Impunidad

Guillermo Monti
Por Guillermo Monti 19 Febrero 2012
Impunidad viene del latín, como la gran mayoría de las palabras que estructuran nuestro bellísimo idioma. Impunitas, impunitatis, equivalen a desenfreno, exceso que no recibe freno o castigo alguno. Está en la vereda del frente del verbo punire (castigo, condena en juicio). El impune es aquel que zafa del castigo, de la condena. El que gambetea la aplicación de la ley -con todas las garantías constitucionales- porque está amparado por fuerzas que le aseguran la impunitatis.

El reino de la impunidad es la condena de la república y sólo puede ampararse en el desequilibrio de los poderes. Si hay condicionamientos a la hora de punire se desmorona el sistema que nos sostiene. No hay Montesquieu que valga, porque saltamos de "El espíritu de las leyes" a "Cambalache" y terminamos en un mismo lodo todos manoseaos.

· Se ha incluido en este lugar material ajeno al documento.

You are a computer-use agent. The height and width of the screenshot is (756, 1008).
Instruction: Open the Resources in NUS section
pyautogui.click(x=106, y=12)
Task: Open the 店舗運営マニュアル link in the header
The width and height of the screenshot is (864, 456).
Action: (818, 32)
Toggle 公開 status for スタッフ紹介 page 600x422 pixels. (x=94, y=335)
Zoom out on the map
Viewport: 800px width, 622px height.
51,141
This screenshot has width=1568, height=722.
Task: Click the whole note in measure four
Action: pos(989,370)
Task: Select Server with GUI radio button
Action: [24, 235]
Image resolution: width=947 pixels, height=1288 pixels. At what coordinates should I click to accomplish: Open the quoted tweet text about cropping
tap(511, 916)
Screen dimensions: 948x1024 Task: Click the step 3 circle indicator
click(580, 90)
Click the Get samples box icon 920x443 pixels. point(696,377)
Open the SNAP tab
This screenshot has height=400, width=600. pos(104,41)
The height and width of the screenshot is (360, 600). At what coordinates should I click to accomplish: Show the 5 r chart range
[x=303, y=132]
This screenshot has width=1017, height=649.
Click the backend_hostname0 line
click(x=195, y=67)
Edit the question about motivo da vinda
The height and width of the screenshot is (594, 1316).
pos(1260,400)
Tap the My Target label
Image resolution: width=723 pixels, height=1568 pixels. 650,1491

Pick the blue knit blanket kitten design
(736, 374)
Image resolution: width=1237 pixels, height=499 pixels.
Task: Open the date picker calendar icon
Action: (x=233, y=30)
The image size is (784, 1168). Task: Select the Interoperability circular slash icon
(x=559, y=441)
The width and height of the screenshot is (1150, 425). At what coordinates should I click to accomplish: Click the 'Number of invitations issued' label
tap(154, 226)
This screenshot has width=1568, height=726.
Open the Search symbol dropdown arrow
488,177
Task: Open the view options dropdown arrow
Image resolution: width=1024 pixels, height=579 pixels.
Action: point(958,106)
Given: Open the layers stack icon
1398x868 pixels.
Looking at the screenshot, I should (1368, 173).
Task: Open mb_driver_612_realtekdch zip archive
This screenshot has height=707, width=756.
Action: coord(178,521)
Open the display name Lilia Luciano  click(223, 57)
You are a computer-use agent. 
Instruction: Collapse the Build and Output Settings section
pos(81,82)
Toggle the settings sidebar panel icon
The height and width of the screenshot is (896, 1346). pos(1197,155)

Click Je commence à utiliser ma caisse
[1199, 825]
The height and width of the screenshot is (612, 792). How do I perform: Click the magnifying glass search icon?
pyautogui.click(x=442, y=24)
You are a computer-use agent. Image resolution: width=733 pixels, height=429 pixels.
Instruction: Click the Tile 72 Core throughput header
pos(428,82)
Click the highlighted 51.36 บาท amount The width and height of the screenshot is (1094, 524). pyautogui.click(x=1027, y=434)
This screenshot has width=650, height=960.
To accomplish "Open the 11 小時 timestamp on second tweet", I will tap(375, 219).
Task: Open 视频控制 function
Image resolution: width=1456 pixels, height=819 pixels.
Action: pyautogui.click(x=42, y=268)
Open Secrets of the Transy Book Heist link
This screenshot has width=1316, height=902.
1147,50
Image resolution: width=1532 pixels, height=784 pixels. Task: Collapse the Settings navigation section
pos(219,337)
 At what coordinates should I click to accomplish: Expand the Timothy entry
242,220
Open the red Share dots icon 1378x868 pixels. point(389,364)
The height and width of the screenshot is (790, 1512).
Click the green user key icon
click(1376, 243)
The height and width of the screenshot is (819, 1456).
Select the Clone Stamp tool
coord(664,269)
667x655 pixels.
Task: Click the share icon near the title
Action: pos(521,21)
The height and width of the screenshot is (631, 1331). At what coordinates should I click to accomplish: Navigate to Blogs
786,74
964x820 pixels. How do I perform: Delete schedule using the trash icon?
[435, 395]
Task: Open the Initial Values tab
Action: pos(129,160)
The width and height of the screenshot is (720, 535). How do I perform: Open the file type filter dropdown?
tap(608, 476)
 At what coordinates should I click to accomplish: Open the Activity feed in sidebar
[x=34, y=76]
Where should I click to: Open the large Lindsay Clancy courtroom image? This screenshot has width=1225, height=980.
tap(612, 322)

El politólogo Jahir Dabroy destaca que la impunidad genera un encadenamiento de componentes que tornan ilegítima la democracia: personas que transgreden, instituciones que no hacen cumplir la ley y entes de seguridad que sopesan su actuación en función de que el delito no será castigado. "Todo esto nutre al sistema político, al sistema de partidos, al sistema electoral y peor aún, al sistema de justicia y seguridad", resume.

Los anticuerpos a la impunitatis viven en el tejido social. En la reacción de esa sociedad radica la preservación del espíritu de la ley. De lo contrario, Tucumán seguirá siendo el jardín de los impunes.